MATLAB Examples

Huffman Encoding Example

The goal of this program is to demonstrate the construction of a huffman encoding tree. The tree is represented as a binary tree using MATLAB's built in treeplot commands. Contruction of the tree as well as the huffman code book will be described in later sections.

Contents

Initial Setup

The first piece of code in this program initializes the MATLAB console by clearing all existing state (variables, figures, etc.)

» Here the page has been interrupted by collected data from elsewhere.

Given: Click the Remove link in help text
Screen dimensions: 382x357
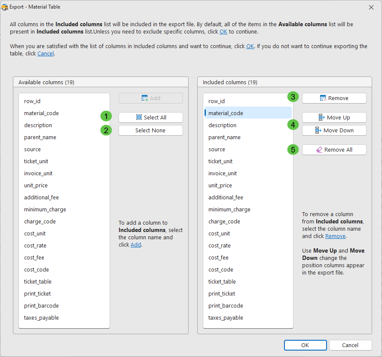Looking at the screenshot, I should pos(335,236).
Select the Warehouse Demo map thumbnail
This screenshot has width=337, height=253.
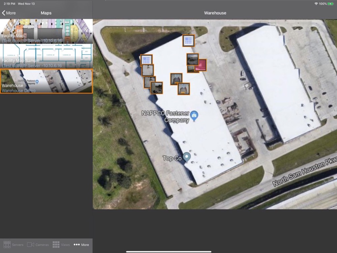[x=46, y=81]
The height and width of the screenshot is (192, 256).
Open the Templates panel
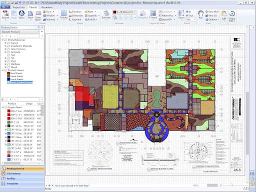(23, 184)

% ************************
% Hufmman Coding Example
%
%  By Jason Agron
% ************************

% Setup the MATLAB console
clc;
clear all;
close all;

User-Defined Input

The user is able to define the string that they wish to huffman encode. The probability distribution for individual characters can either be automatically calculated based on the character's ASCII values, or can be manually inputted by the user

% Define the character string
my_str = 'jason';

Probability Calculation Flag

Flag used to enable auto-calculation of probabilities * 1 = Auto-calculate * 0 = User-defines probabilities manually

auto_prob = 1;

if (auto_prob == 1)
    % Automatically calculate the probability distribution
    % Get ASCII version of each character
    %	Each ASCII value represents the probability of finding the character
    prob_dist = double(my_str);
else
    % Manually define the probability distribution
    prob_dist = [10 19 30 40 50];
end

Encoding Bit Calculation

Calculate the number of bits to encode with. In a binary system it takes n-bits to encode 2^n items, so the number of bits to use in the huffman encoder is simply the log-base2 of the number of items to encode.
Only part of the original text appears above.